◆ Work required ◆
Output as a JSON list of strings, one string per line, the data from the line with "You are a computer-use agent. 1099x565" up to and including the line with "click(661, 617)", leaving out blank lines.

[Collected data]
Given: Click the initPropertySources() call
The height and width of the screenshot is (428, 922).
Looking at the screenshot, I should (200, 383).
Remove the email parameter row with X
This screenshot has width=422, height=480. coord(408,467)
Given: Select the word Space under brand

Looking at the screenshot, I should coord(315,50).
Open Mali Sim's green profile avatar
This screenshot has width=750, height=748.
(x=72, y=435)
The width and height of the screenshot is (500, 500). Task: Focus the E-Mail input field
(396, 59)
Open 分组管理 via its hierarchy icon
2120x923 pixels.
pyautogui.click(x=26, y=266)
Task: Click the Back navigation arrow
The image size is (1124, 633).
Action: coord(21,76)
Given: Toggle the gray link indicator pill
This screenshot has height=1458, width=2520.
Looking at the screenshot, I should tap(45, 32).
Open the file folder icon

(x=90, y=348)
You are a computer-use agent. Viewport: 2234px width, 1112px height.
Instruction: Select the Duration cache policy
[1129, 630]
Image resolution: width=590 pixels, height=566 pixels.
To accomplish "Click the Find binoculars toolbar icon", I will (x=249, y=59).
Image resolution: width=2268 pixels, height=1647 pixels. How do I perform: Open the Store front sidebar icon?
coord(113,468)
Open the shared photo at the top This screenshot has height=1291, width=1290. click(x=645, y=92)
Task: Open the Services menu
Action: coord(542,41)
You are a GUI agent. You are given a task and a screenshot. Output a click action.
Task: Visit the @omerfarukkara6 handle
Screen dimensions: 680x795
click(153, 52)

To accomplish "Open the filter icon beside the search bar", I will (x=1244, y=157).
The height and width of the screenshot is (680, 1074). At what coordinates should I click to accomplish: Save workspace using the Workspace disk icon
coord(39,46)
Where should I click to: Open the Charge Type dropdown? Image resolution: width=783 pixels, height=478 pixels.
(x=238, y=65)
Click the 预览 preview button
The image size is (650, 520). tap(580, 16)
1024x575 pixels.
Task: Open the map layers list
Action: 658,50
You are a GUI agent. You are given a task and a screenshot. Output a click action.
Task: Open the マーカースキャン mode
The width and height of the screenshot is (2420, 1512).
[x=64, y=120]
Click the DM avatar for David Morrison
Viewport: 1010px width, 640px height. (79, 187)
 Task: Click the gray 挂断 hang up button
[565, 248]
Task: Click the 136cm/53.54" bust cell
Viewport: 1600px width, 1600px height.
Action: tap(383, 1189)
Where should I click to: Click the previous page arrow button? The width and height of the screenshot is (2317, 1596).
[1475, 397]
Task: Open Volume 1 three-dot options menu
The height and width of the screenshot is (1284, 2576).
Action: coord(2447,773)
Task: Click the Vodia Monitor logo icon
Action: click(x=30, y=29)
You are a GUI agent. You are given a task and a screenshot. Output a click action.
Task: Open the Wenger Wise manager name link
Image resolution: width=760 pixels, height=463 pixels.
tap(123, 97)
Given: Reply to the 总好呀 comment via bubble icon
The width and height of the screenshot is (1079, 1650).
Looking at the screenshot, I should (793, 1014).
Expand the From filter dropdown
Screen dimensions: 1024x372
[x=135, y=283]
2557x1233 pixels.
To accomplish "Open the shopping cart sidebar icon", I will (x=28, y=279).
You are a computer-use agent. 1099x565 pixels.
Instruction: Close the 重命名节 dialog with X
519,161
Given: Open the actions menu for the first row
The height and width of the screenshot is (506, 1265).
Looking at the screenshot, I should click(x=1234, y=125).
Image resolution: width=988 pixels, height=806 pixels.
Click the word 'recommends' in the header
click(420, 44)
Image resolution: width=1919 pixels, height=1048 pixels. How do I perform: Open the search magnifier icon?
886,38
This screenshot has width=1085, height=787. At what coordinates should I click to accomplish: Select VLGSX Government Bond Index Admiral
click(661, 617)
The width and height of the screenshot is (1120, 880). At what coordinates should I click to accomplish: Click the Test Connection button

◆ Answer to this task ◆
[
  "You are a computer-use agent. 1099x565 pixels.",
  "Instruction: Close the 重命名节 dialog with X",
  "519,161",
  "Given: Open the actions menu for the first row",
  "The height and width of the screenshot is (506, 1265).",
  "Looking at the screenshot, I should click(x=1234, y=125).",
  "Image resolution: width=988 pixels, height=806 pixels.",
  "Click the word 'recommends' in the header",
  "click(420, 44)",
  "Image resolution: width=1919 pixels, height=1048 pixels. How do I perform: Open the search magnifier icon?",
  "886,38",
  "This screenshot has width=1085, height=787. At what coordinates should I click to accomplish: Select VLGSX Government Bond Index Admiral",
  "click(661, 617)"
]